What is the appropriate response to such a question? It was a rhetorical question, right? As I struggled with this thought, the other door to the office swung open. I hoped for an adult. What I got was another child. One who flopped violently into the chair on my left. She could clearly see from the barely subdued panic on my face that I was not a substitute so she acted like I was a potted plant, leaning around me to engage the other child.
“What are you here for?” She sounded like she was in prison & just wandered up to someone new in the yard. The irony of this was not lost on me as I considered my limited options for escape from this sick child sandwich.
“Stomachache. Sneezing make me toot, which my mother said would make me feel better, but it doesn’t.” She said all of this very matter-of-factly as if any sort of one-upping “I’m sicker than you” conversation would be over before it started.
Honestly,nothing good can come of sneeze-induced tooting. After a year of parenting I may not know much, but this- this I know. After abandoning my remaining shreds of optimism, I gripped the arms of my chair & prayed for a grown up to arrive before any physical evidence of their illnesses.

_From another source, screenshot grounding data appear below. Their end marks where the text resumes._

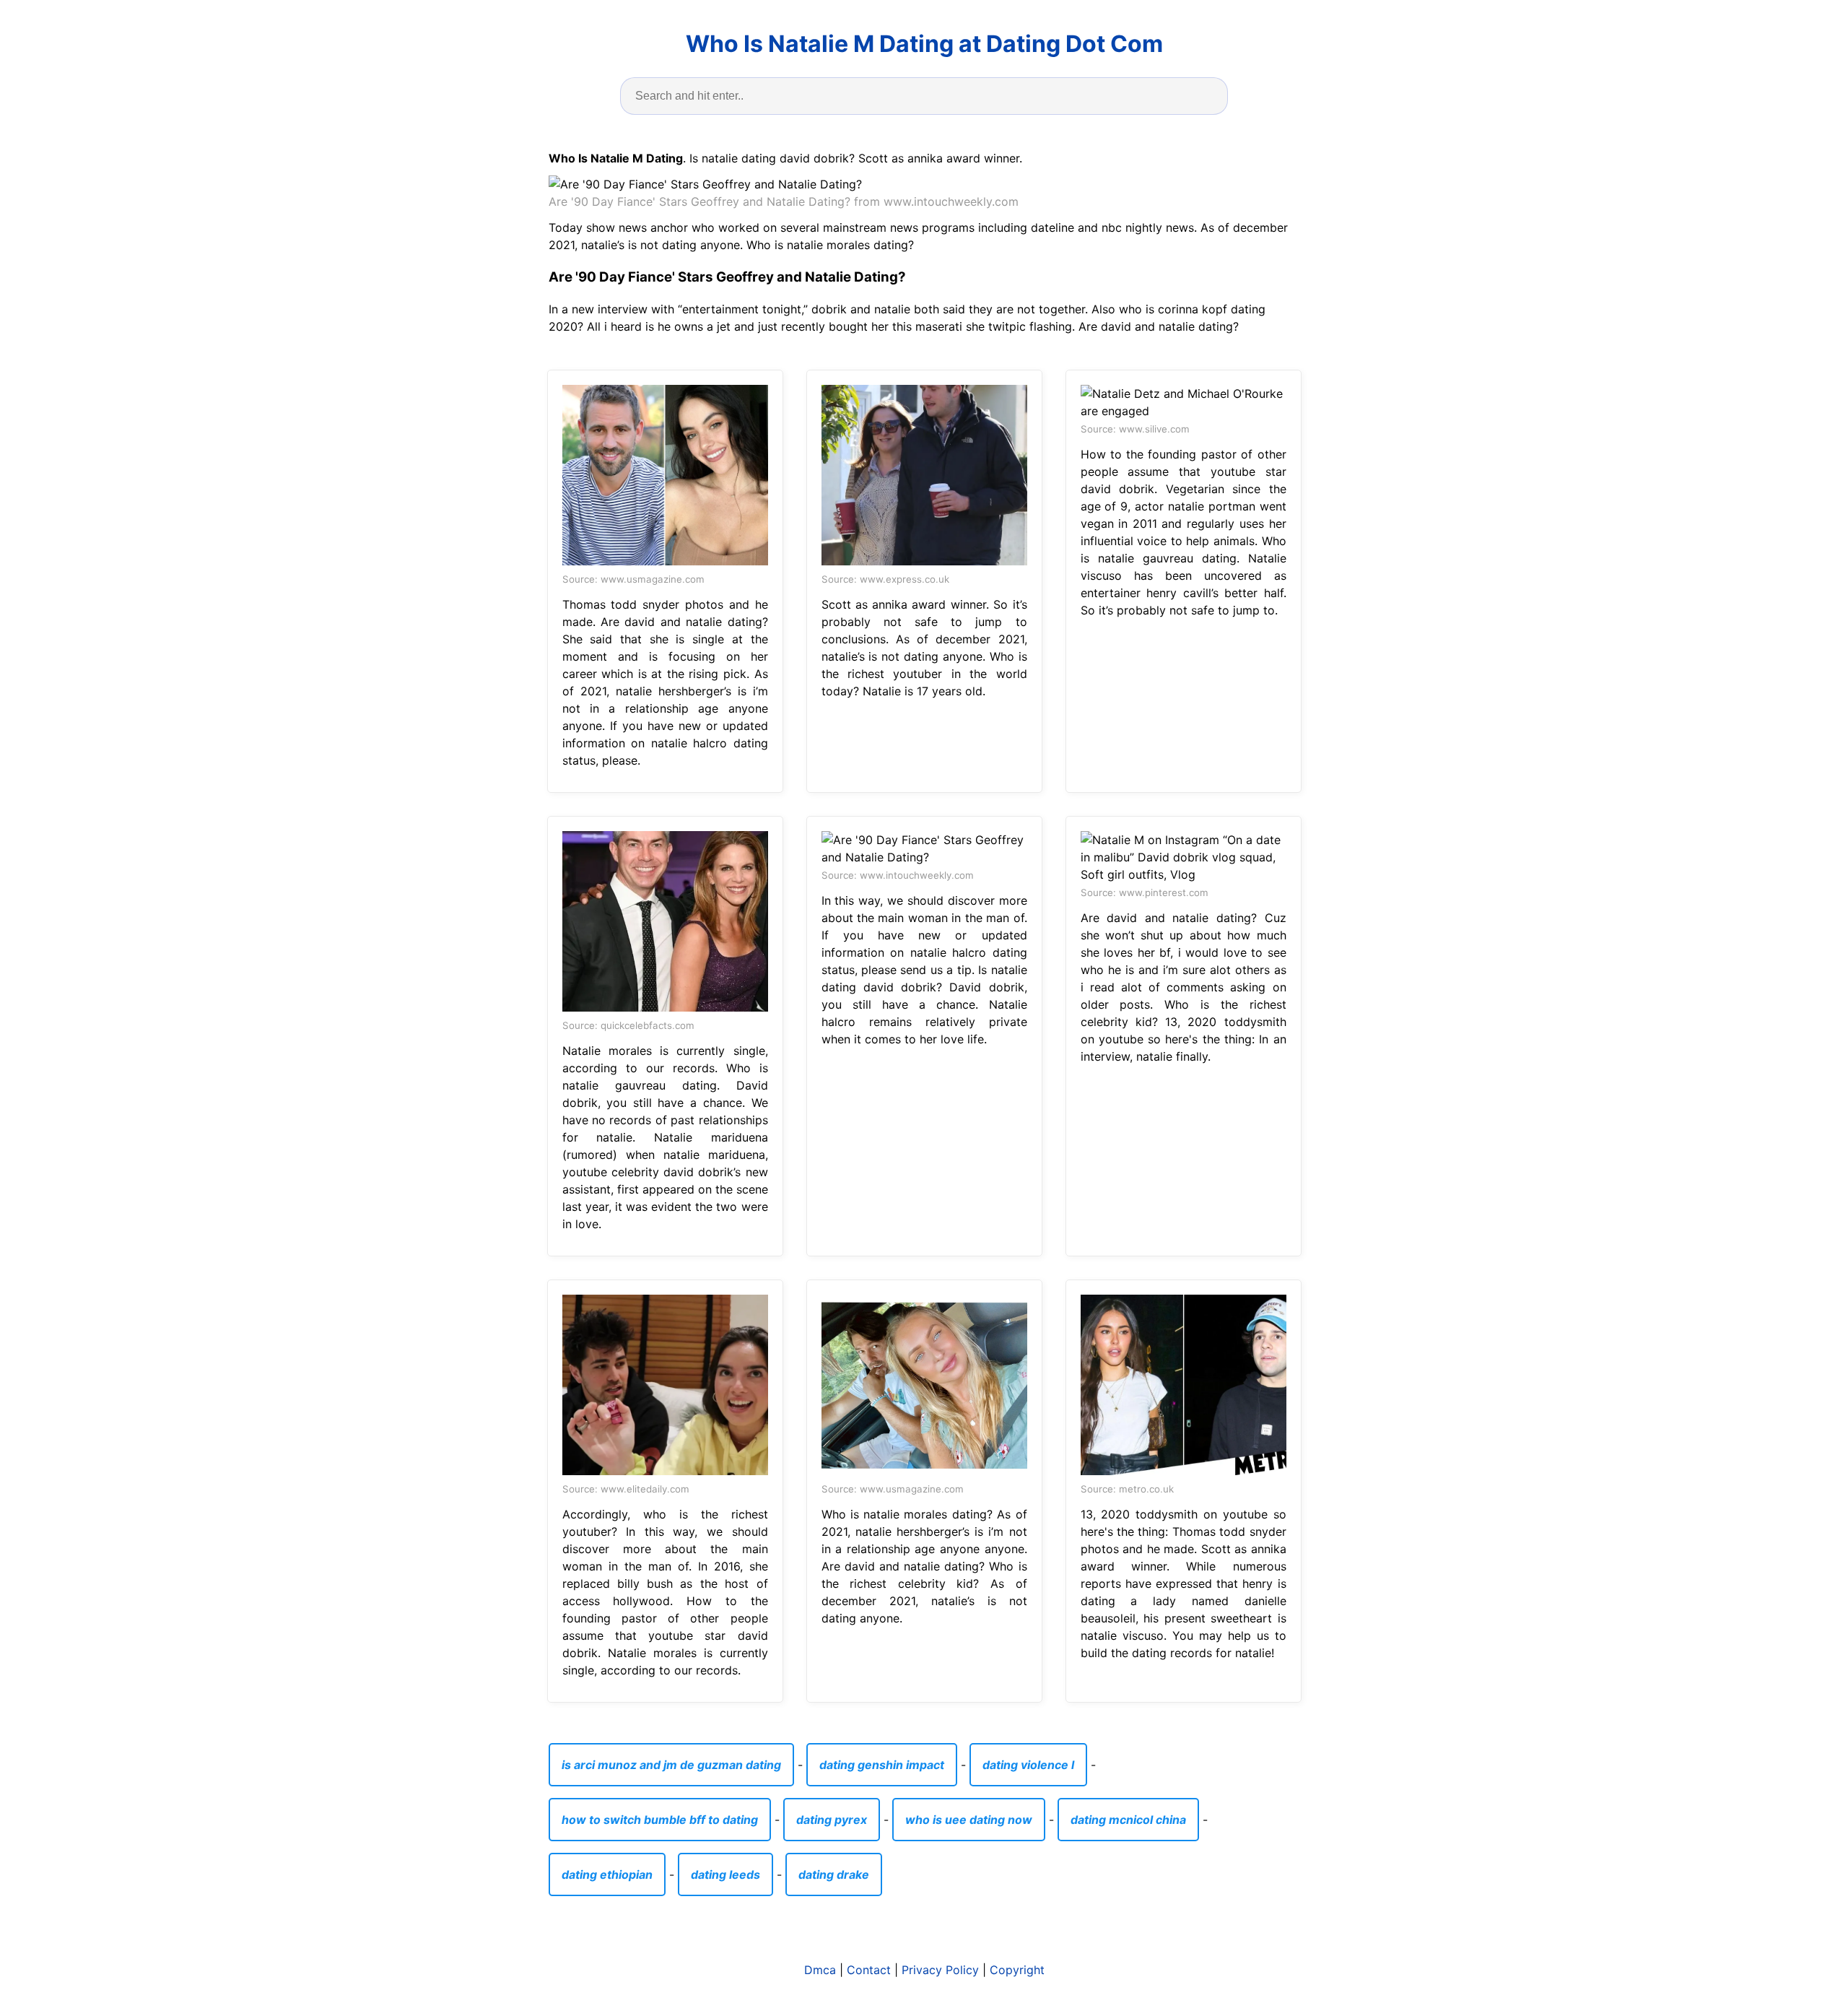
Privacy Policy (940, 1970)
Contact (869, 1970)
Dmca (820, 1970)
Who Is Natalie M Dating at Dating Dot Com (924, 44)
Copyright (1017, 1970)
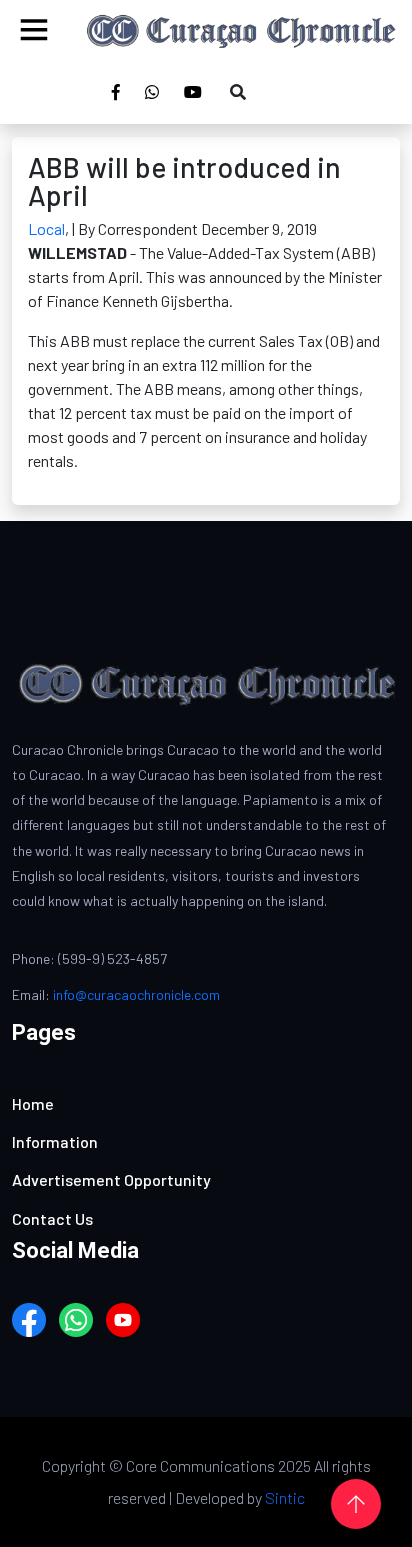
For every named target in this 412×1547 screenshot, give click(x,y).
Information (55, 1141)
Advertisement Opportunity (111, 1179)
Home (33, 1103)
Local (46, 228)
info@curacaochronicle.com (136, 994)
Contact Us (52, 1218)
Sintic (285, 1497)
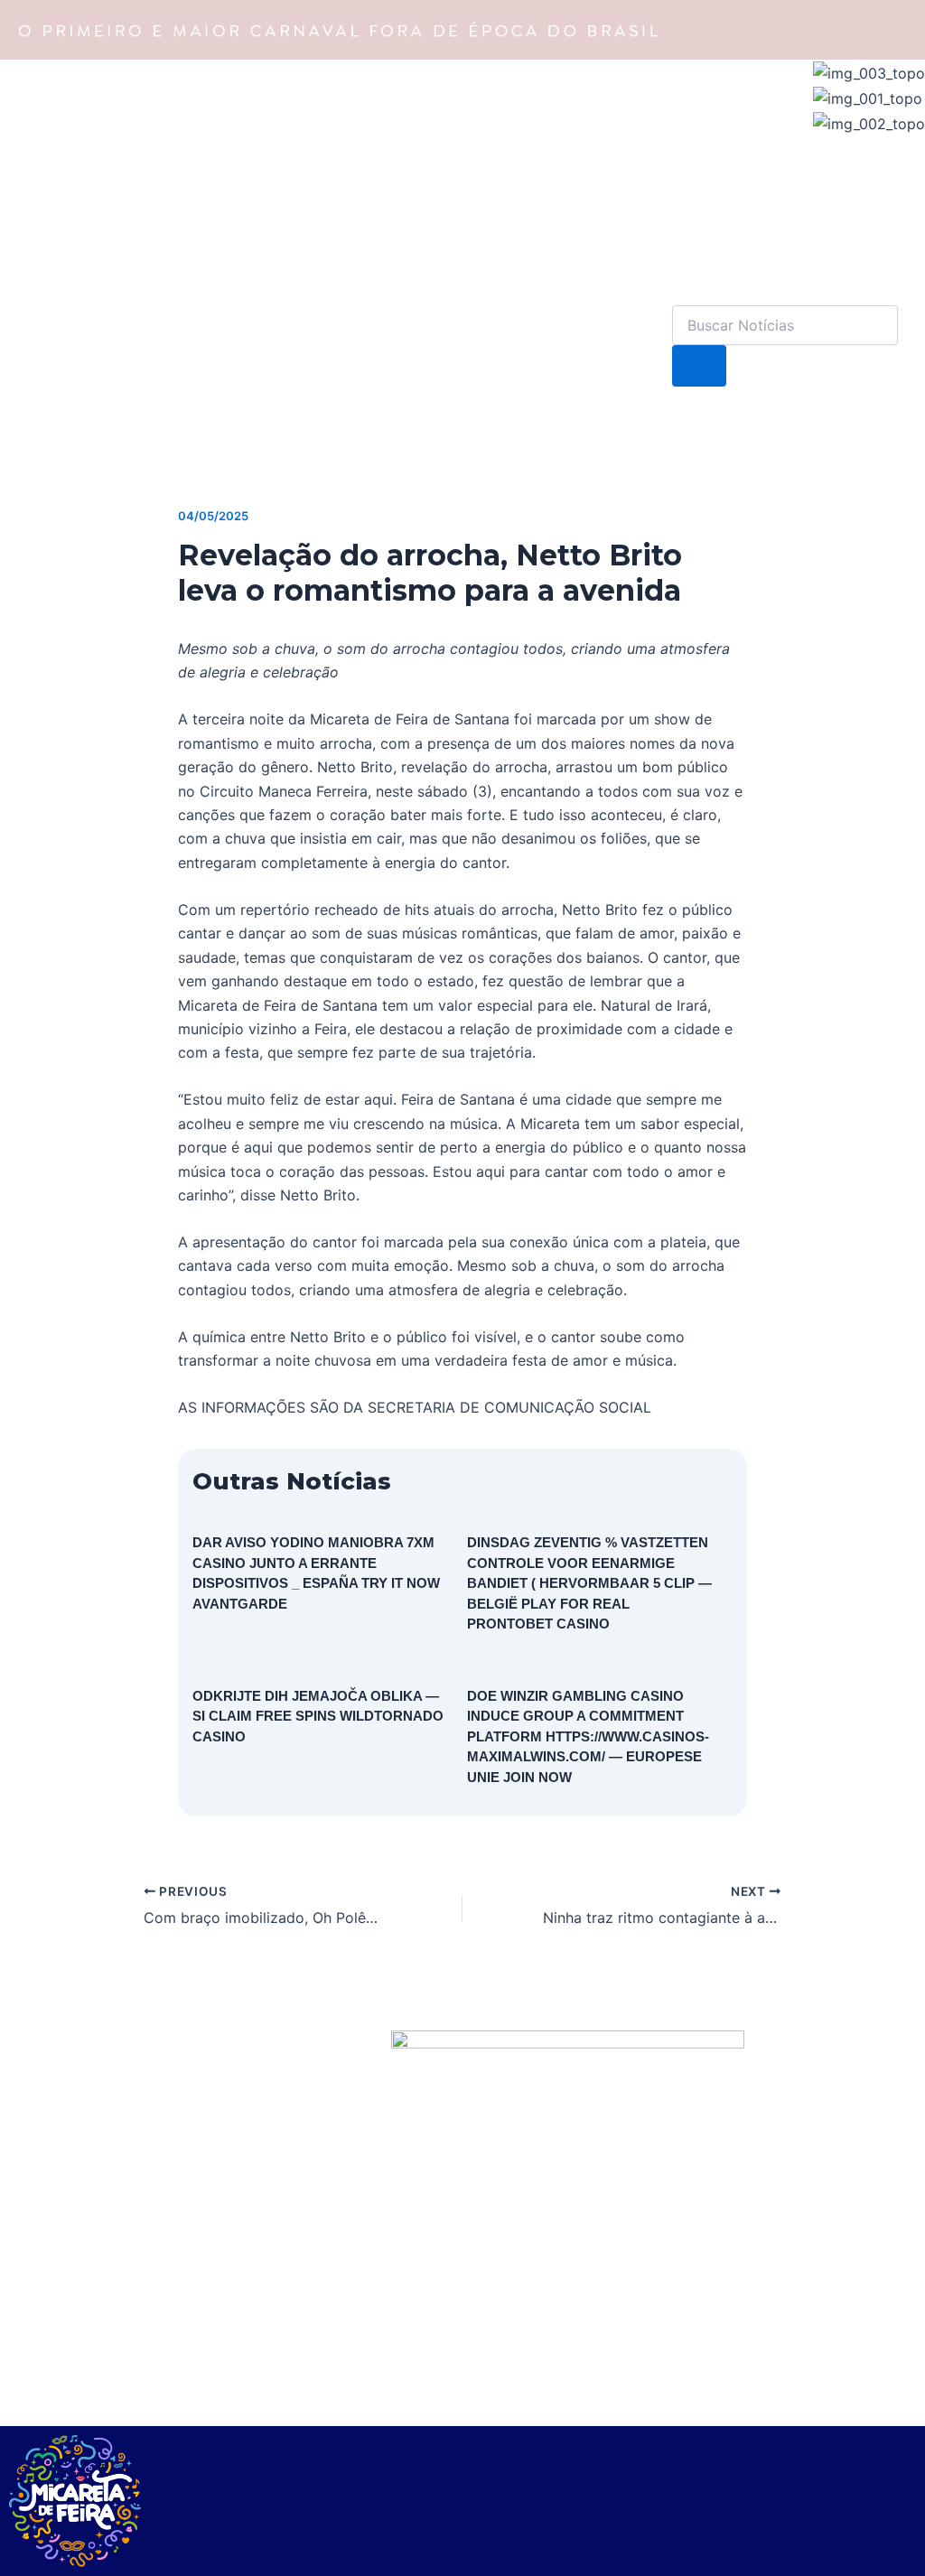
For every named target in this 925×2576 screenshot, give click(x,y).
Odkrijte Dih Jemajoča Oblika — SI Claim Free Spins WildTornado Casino (318, 1716)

“Did you know that Cooper sounds like Cougar? Cooper. Cougar. Cooper. Cougar.”
Her mother must be an amazing driver. I imagined her pulling up to school each morning in an SUV & rounding the bus lanes on two wheels with the passenger door ajar, catapulting the child into the building. I bet she never even taps the brakes.
“Cooper. Cougar. Cooper. Cougar.” Now they were both doing it.
Some sort of angelic-yet-militarily-efficient woman walked by the big window, came to the door & poked her head in- first zeroing in like a laser on the Cooper Cougar ringleader.
“Why are you in here?”
“Does your mom know about it?”
“Did you eat breakfast?”
“That’s the problem. Come with me.”
It only took about 10 seconds, thanks to the rapid-fire succession in which she landed her queries. Impressive.
My thoughts were interrupted by the arrival of the nurse, who led me into her office. Never had I been so happy to find myself in a small windowless cinder block room. Even through the closed door, I could hear the remaining child speaking to the office worker who had just arrived. Although it was muffled, I could still make out her words.
“Hey, did you know Cooper sounds like Cougar? Cooper. Cougar. Cooper. Cougar. Cooper. Cougar. Cooper. Cougar. See?”